Health research funding will face some of the steepest cuts in a decade if the House Republicans’ agreement sets next year’s spending at 2022 levels, potentially slashing billions of dollars in medical research.
House Republicans agreed to hold fiscal 2024 government funding to their fiscal 2022 levels as part of the deal reached by Rep. Kevin McCarthy (R-Calif.) to secure the speaker’s role after a historic 15 votes stretched over several days. Such a move would lead to about a 7% cut from funding total for fiscal 2023. Democrats will have plenty of opportunities to chip away at those efforts, however.
“Going back to ’22 spending levels, that’s obviously hard,” Sudip Parikh, chief executive officer of the American Association for the Advancement of Science, said. “Our US previous investments put us on the cusp of all these amazing treatments—mRNA, CRISPR, gene therapy. Those treatments are going to be discovered and developed somewhere, whether it’s here in the US or somewhere else. I hope it’s here in the US.”
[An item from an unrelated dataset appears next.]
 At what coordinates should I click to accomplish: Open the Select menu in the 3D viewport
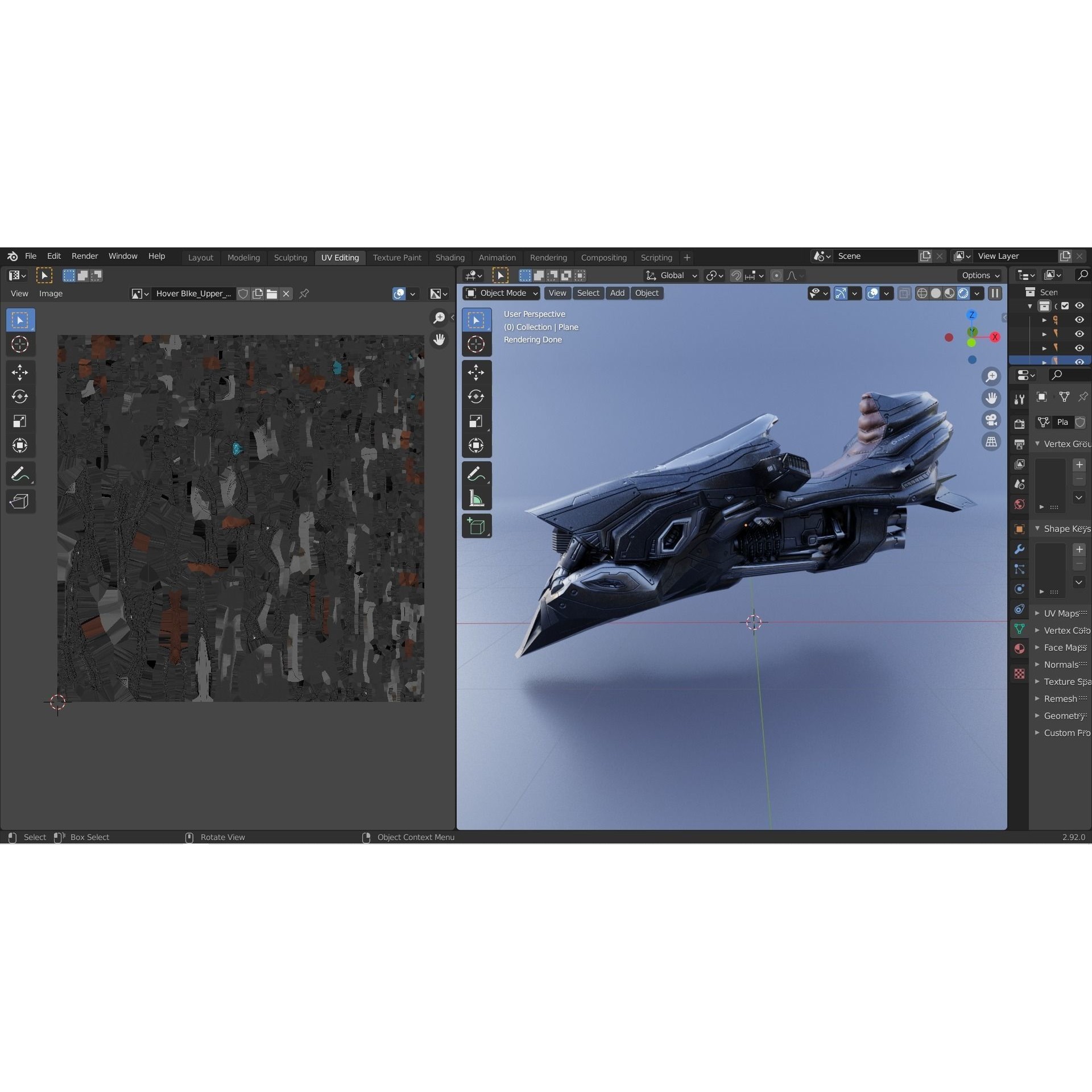588,293
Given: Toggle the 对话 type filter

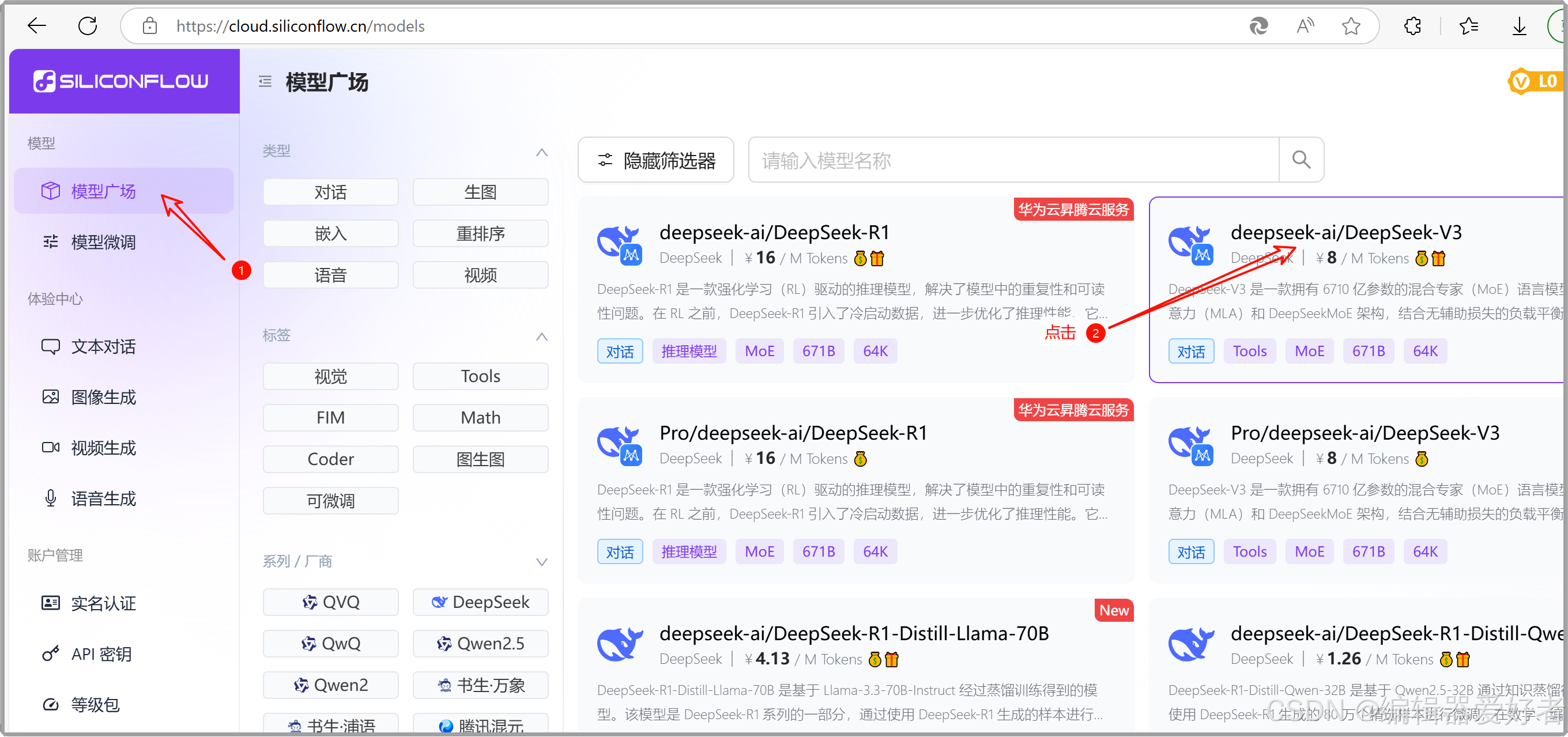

Spending caps usually mean curbs for discretionary programs, since about two-thirds of the budget encompasses mandatory funding of defense, Social Security, and Medicare. In the health care area, discretionary dollars fund federal programs in public health, and research on medicine, health outcomes, and physical sciences.
“Generally, any kind of cuts to the top lines are not good for research,” said Ellie Dehoney, vice president of policy and advocacy at Research!America.